┌──

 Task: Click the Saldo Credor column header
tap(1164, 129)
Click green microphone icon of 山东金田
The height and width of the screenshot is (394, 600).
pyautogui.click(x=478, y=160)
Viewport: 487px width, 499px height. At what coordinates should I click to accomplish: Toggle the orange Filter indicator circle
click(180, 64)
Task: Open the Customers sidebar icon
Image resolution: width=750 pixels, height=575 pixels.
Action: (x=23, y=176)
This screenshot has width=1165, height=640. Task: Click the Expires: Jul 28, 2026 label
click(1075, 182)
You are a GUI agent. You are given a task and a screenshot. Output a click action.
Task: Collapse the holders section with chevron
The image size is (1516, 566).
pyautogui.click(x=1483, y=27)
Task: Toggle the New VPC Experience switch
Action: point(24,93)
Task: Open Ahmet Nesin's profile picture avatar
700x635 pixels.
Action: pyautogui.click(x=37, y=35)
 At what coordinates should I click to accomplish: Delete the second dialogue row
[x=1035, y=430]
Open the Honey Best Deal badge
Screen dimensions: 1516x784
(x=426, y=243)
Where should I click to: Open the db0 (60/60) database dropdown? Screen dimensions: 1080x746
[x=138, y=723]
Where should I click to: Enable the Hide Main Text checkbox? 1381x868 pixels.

└──

WHAT TO WORK ON:
Return every one of the rows above word for word, with nothing altered, added, or left out.

RESULT OF THIS TASK:
 Task: Click the Saldo Credor column header
tap(1164, 129)
Click green microphone icon of 山东金田
The height and width of the screenshot is (394, 600).
pyautogui.click(x=478, y=160)
Viewport: 487px width, 499px height. At what coordinates should I click to accomplish: Toggle the orange Filter indicator circle
click(180, 64)
Task: Open the Customers sidebar icon
Image resolution: width=750 pixels, height=575 pixels.
Action: (x=23, y=176)
This screenshot has width=1165, height=640. Task: Click the Expires: Jul 28, 2026 label
click(1075, 182)
You are a GUI agent. You are given a task and a screenshot. Output a click action.
Task: Collapse the holders section with chevron
The image size is (1516, 566).
pyautogui.click(x=1483, y=27)
Task: Toggle the New VPC Experience switch
Action: point(24,93)
Task: Open Ahmet Nesin's profile picture avatar
700x635 pixels.
Action: pyautogui.click(x=37, y=35)
 At what coordinates should I click to accomplish: Delete the second dialogue row
[x=1035, y=430]
Open the Honey Best Deal badge
Screen dimensions: 1516x784
(x=426, y=243)
Where should I click to: Open the db0 (60/60) database dropdown? Screen dimensions: 1080x746
[x=138, y=723]
Where should I click to: Enable the Hide Main Text checkbox? 1381x868 pixels.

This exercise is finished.